Henry Stickmin & Reginald Copperbottom - The Henry Stickmin Collection
🪞 Familiar Stranger
💔 Collapse (in some universes)
I was first introduced to Henry Stickmin through a random YouTube recommendation of Markiplier’s playthrough of Stealing the Diamond. What seemed like just another stickman flash game at first—slapstick chaos, improbable heists, and over 300 unique and whimsical Fails—turned out to hide a surprising Photon contrast: the relationship between Henry himself and Reginald Copperbottom, leader of the Toppat Clan.
Their cultural coding is explicit. Henry, though (mostly) a silent protagonist, is unmistakably American: reactive, improvisational, pragmatic to the point of absurdity. He embodies the everyman criminal, stumbling into bigger and bigger roles by sheer nerve and the random items the player throws his way. Reginald, meanwhile, is British-coded to the core: smooth accent, aristocratic posture, and an air of theatrical scheming. Even the Collection’s character bios spell it out—Henry hails from the US, Reginald from the UK.
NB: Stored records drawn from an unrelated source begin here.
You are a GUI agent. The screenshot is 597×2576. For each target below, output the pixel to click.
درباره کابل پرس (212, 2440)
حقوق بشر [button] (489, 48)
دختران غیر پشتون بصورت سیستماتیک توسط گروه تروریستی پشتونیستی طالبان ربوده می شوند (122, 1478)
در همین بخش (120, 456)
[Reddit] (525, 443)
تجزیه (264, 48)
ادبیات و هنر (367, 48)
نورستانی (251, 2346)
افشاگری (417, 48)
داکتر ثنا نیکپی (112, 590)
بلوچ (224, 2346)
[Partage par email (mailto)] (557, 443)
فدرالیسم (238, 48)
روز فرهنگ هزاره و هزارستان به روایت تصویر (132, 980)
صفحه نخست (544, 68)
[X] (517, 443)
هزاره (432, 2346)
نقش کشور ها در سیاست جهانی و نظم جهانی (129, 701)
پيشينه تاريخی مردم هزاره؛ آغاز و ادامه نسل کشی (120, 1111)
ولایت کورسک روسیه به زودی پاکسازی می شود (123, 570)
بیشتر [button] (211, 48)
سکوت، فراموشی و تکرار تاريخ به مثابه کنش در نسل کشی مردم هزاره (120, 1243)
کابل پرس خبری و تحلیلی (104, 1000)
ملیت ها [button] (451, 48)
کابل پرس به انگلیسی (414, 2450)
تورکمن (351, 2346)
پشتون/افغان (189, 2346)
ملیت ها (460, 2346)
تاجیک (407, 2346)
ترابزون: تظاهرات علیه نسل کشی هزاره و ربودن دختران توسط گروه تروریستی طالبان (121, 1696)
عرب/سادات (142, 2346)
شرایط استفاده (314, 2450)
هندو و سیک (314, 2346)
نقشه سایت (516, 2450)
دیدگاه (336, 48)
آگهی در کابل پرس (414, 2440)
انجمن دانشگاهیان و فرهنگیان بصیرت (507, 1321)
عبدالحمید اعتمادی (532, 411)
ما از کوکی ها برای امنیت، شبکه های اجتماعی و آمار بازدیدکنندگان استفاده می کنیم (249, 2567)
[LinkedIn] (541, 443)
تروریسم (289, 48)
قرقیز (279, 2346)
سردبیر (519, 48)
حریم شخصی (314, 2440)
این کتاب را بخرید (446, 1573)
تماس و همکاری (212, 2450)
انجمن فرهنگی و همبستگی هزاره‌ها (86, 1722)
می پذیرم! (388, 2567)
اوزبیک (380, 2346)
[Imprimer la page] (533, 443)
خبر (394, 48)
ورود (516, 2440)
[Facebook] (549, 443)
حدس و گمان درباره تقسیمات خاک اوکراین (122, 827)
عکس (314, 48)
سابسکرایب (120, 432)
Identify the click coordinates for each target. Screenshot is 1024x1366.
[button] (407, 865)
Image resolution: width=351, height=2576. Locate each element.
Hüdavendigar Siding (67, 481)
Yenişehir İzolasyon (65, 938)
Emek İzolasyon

What makes this Transatlantic Drift so interesting is that it can play out across many different orbits:
In some timelines, Henry becomes Reginald’s unlikely ally, then successor, blending reckless improvisation with refined syndicate legacy.
In others, betrayal wins out. Henry sides with Charles and the Government, or loots the Toppat’s riches for himself. Or Reginald betrays Henry first—only for Henry to survive and avenge the attempt. These arcs Collapse in flames.
The richness of this Photon entry isn’t just in Henry vs. Reginald—it’s in how the secondary characters shift the balance. Right Hand Man, fiercely loyal to Reginald, becomes either Henry’s greatest nemesis or a reluctant partner depending on the branch, anchoring the British-coded side of the divide. Ellie Rose, by contrast, is another American criminal who shifts the story towards camaraderie, rebellion, and player-defined justice—if Henry chooses to rescue her from The Wall.
Together, these characters act like gravitational pulls. Depending on your choices, they either reinforce the Drift (dragging Henry deeper into British-coded structures) or fracture it (helping him break free).
That’s what makes Henry & Reginald so compelling as a Photon pair: their contrast doesn’t resolve in one neat arc, but splinters into possibilities. Can American improvisation and British refinement coexist in the same criminal empire? Or is betrayal inevitable? The game’s branching paths let you explore both answers—and possibly even unlock a hidden multiverse arc that lampshades the existence of that whole trope.
In the end, the slapstick disguises something deeper: a cultural clash refracted through choice. Every Fail, every ending, is just another way of asking what happens when these universes collide.